In the first, a new president would nominate and the Senate would confirm by majority vote a justice – in this case Kavanaugh – to a different post on an intermediate court of appeals (say the D.C. Circuit, where Kavanaugh formerly served). The justice would, in effect, be demoted.

It finds support in an 1803 Supreme Court case called Stuart v. Laird. The fading Federalist Party of John Adams had created 16 new federal judgeships in 1801 – in part to spare Supreme Court justices from having to “ride the circuit” and hear regional appellate cases. Thomas Jefferson’s Democratic-Republicans triumphed at the polls and abolished the new positions in 1802.

The second alternative method of relieving a justice of his or her duties. In a 2006 article in the Yale Law Journal, two scholars (conservatives, as it happens), Saikrishna Prakash and Steven D. Smith, amassed historical evidence that the Framers understood the “good behavior” standard to be judicially, rather than just politically, enforceable.

They pointed out that judicial removal proceedings were used in English law in the 1780s, and were included in the New York, South Carolina and Massachusetts pre-1787 constitutions. Moreover, they noted, “good behavior” was included by the Continental Congress as a standard in the 1787 Northwest Ordinance for courts in the territories – before there were a separate House and Senate to conduct an impeachment.

As (roughly) proposed in the Yale article, Congress could pass a statute authorizing a specially constituted bench of federal judges – say, five randomly drawn judges – to determine whether a particular judge (here, Kavanaugh) had violated the “good behavior” standard. That special bench could hold a hearing and, if convinced by the evidence, make the requisite finding to trigger exit from the bench. This approach wouldn’t require a congressional supermajority. It would need a presidential signature.

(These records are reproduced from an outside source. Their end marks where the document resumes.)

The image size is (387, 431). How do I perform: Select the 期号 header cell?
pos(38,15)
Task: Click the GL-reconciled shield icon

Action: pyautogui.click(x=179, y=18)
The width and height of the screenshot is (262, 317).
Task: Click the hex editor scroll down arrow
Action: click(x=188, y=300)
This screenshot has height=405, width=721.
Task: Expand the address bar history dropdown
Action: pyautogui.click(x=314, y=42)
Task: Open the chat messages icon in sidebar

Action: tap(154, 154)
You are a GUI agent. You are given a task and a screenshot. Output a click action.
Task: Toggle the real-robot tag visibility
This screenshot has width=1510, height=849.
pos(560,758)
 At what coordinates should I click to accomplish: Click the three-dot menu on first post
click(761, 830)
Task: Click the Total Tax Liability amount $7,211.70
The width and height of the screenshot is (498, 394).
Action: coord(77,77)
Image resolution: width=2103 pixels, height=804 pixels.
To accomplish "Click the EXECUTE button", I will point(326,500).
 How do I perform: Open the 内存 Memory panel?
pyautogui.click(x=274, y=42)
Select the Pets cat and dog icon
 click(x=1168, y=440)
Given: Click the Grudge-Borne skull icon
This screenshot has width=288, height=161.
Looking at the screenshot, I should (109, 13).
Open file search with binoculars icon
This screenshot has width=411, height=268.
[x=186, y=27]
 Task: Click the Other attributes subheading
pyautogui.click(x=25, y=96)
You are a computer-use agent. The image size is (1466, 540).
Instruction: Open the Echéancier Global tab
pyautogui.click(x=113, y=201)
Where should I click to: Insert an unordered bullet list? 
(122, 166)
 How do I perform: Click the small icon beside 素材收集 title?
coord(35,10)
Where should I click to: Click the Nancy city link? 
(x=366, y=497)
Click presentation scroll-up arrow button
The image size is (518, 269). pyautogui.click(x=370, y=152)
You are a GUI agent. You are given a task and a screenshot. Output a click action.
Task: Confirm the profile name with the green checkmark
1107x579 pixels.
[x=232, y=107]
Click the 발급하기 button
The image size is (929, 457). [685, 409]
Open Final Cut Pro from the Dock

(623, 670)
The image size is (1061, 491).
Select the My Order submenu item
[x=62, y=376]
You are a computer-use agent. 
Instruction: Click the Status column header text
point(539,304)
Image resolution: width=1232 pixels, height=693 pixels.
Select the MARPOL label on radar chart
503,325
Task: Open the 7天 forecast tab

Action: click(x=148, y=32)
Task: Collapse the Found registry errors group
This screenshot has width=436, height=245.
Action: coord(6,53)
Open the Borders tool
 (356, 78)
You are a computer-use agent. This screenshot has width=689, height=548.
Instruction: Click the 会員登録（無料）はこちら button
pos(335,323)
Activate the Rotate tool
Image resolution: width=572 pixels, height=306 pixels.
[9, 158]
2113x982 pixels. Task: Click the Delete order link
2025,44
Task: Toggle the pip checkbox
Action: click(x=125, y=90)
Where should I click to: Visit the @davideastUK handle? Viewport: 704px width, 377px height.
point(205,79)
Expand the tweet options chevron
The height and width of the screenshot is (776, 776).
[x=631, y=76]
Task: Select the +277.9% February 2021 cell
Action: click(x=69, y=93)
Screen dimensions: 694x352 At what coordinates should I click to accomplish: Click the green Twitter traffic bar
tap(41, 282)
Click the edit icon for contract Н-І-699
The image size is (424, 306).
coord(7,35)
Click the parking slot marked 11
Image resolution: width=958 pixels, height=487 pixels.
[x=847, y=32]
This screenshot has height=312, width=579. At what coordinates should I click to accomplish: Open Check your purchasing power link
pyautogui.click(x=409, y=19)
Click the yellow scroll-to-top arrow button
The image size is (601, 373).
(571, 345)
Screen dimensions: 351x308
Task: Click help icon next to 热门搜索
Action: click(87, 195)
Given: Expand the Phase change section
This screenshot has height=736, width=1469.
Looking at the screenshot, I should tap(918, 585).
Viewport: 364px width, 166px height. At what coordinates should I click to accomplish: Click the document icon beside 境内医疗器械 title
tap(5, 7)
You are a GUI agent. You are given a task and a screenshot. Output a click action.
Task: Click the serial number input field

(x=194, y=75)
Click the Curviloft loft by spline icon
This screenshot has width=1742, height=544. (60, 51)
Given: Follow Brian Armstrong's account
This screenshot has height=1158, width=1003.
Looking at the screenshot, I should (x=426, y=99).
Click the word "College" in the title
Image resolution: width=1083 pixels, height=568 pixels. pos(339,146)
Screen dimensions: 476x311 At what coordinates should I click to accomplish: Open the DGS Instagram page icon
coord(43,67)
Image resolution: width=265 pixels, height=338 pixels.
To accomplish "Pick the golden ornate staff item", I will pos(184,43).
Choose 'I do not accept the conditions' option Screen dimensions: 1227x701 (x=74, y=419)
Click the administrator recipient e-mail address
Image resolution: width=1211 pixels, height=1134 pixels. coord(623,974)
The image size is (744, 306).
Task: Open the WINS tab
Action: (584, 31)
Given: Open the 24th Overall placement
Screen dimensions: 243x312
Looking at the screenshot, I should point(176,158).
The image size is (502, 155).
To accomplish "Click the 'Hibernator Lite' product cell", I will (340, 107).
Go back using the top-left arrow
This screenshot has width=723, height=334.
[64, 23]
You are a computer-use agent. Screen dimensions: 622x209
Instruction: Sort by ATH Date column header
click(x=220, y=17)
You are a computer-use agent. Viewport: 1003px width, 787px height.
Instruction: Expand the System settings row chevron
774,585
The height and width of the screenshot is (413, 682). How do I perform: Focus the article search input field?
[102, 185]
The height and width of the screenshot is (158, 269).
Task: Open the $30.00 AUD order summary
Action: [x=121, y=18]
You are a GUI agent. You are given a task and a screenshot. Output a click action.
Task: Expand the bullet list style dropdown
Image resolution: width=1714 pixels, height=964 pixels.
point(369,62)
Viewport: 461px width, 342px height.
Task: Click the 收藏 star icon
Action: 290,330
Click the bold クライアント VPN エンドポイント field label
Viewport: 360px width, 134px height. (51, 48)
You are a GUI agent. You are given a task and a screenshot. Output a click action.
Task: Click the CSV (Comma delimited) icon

Current federal law contains a trace of this mechanism. When a judge is convicted of a felony, whether in state or federal court, the law now states that he or she “shall not hear or decide cases” unless a council of judges decides otherwise. To be sure, the judge keeps a salary in the interim. But the judge is effectively sidelined – as completely as if he or she were impeached.

The creation of a new vehicle for judicial peer review seems to be the optimal option, as it would create a nonpartisan, procedurally robust device for disciplining judges.

Supreme Court justices right now have no real supervisors when it comes to ethics, and impeachment has come to seem excessively partisan. A standing body, available for all cases of misconduct – not just a ticket for one ride only – would resolve that problem, no matter who the appointing president.